所给文段 —
________________________
PostgreSQL , 10.0 , International Components for Unicode , ICU , collate , 国际化


背景

ICU是一个成熟的,被广泛使用的跨平台一致性全球化支持库。使用没有任何限制的开源许可,可以被商业、开源软件随意使用。

ICU is a mature, widely used set of C/C++ and Java libraries providing Unicode and Globalization support for software applications.   
ICU is widely portable and gives applications the same results on all platforms and between C/C++ and Java software.  
  
ICU is released under a nonrestrictive open source license that is suitable for use with both commercial software and with other open source or free software.  

ICU的好处是与UNICODE标准最为贴近,而且可以使用ICU,软件可以做到跨平台保持一致性(只要是在ICU支持的平台中)。

ICU支持的功能如下,包括unicode和文本的转换,本土化的排序、时间日期格式支持,时区换算,规则表达式的unicode支持,等等。

Code Page Conversion: Convert text data to or from Unicode and nearly any other character set or encoding. ICU's conversion tables are based on charset data collected by IBM over the course of many decades, and is the most complete available anywhere.  
  
Collation: Compare strings according to the conventions and standards of a particular language, region or country. ICU's collation is based on the Unicode Collation Algorithm plus locale-specific comparison rules from the Common Locale Data Repository, a comprehensive source for this type of data.
________________________
所给资料 —
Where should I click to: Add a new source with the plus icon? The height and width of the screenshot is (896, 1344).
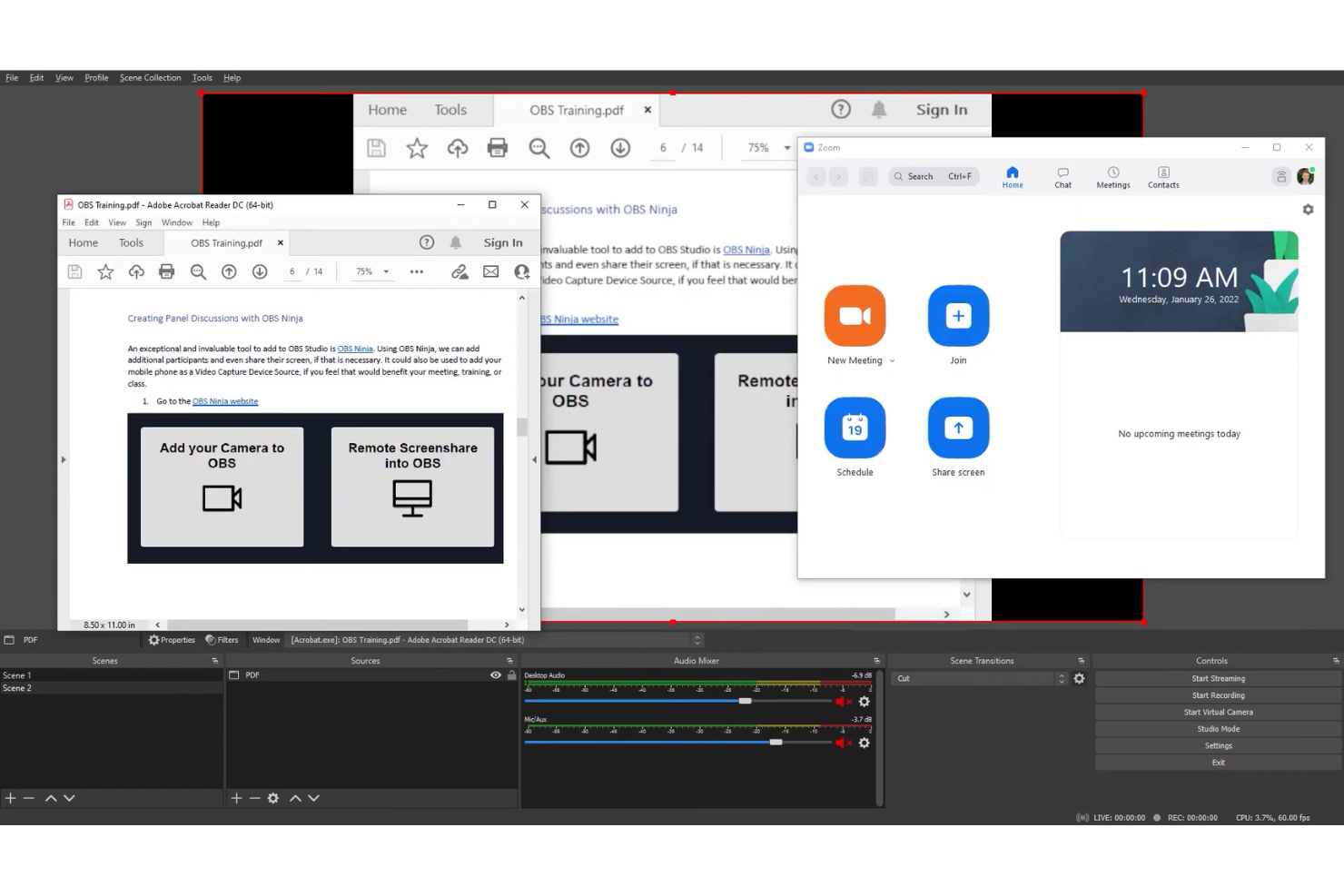[x=236, y=798]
________________________
任务要求 A —
根据关于ICU的文段,ICU的转换表是基于谁收集的字符集数据?
任务要求 B —
请更新关于ICU的文段:从包含“ICU支持的功能如下,包括u”的词句开始,到“complete available anywhere.”结束,重新写出这一部分,并把其中的“时区换算”改为“时区转换”。

练习结果 A —
基于IBM在数十年间收集的字符集数据。

练习结果 B —
ICU支持的功能如下,包括unicode和文本的转换,本土化的排序、时间日期格式支持,时区转换,规则表达式的unicode支持,等等。

Code Page Conversion: Convert text data to or from Unicode and nearly any other character set or encoding. ICU's conversion tables are based on charset data collected by IBM over the course of many decades, and is the most complete available anywhere.